Tuesday, July 31, 2012

Minneapolis Charter Doesn’t Want Special Needs Students

This from Diane Ravitch's blog:
The Minneapolis School Board closed down Cityview, one of its public schools whose test scores were too low, it replaced Cityview with a charter school, Minneapolis School of Science. The charter school has told the families of 40 children with special needs–children with Down Syndrome and autism–that they are not wanted at the school. Clearly the schools is bouncing these children to improve their test scores.
Is this what “no child left behind” means? Does it mean pushing out the most vulnerable children to inflate the school’s scores?
In a half-minute of Googling, I discovered that the Minneapolis School of Science is part of the chain called Concept Schools, which is affiliated with the Gulen charter chain. The Gulen schools are part of the nation’s largest charter chain. Most get high test scores.
Most focus on math and science. They have some sort of association with a Turkish imam named Fethullah Gulen. The New York Times wrote a front-page story about the cleric a few months ago. The Gulen schools have occasionally become involved in controversy having to do with audits and ties to Turkey...


Anonymous said...

Or clearly the schools is bouncing these children because they couldn't afford the one on one teacher ratios needed to handle special needs children.

Maybe states need to provide more funding for kids with special needs.

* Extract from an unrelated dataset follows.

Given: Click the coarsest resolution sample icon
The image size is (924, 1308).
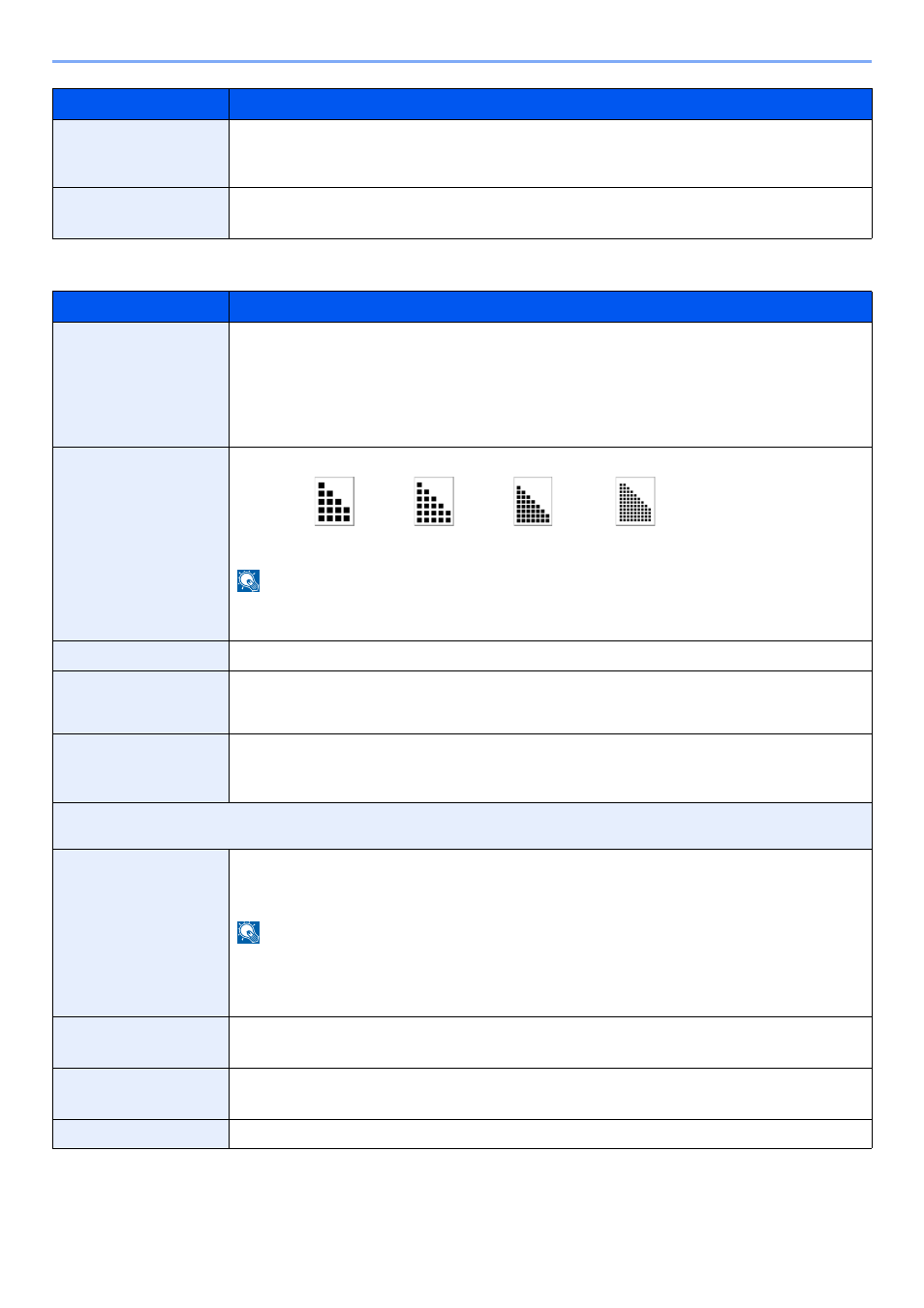Looking at the screenshot, I should 334,501.
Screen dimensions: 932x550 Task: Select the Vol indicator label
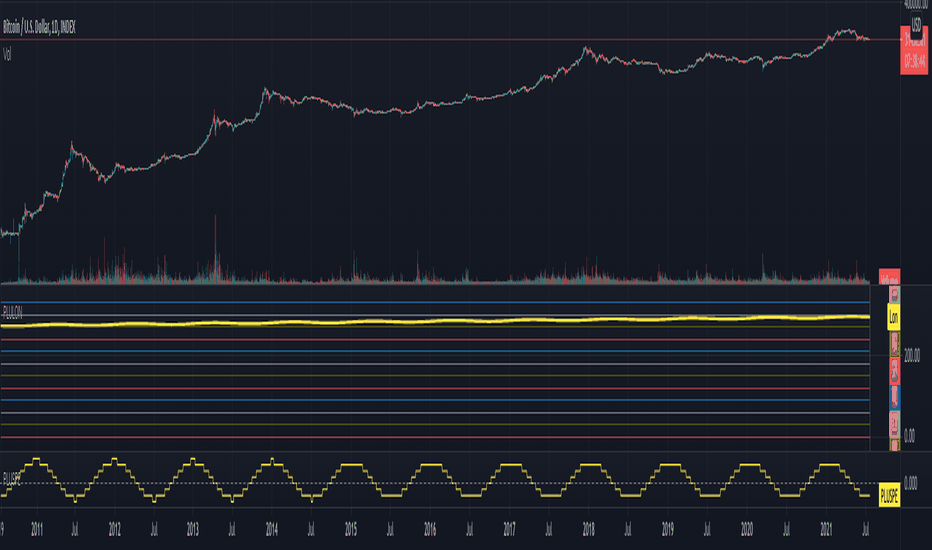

Districts can skim some from every child's money to pay for the additional costs of special needs. Charters don't have that luxury.

Richard Day said...

Ha! That's a good one. Pull the other leg.

Gulen is a Fraud said...

Not so, these are "Gulen Inspired" schools that were featured on "60 minutes" do your homework.
Their sister school in Texas- Harmony Science Academy was just audited and found to have misspent over #187,000 in federal funds earmarked for special needs.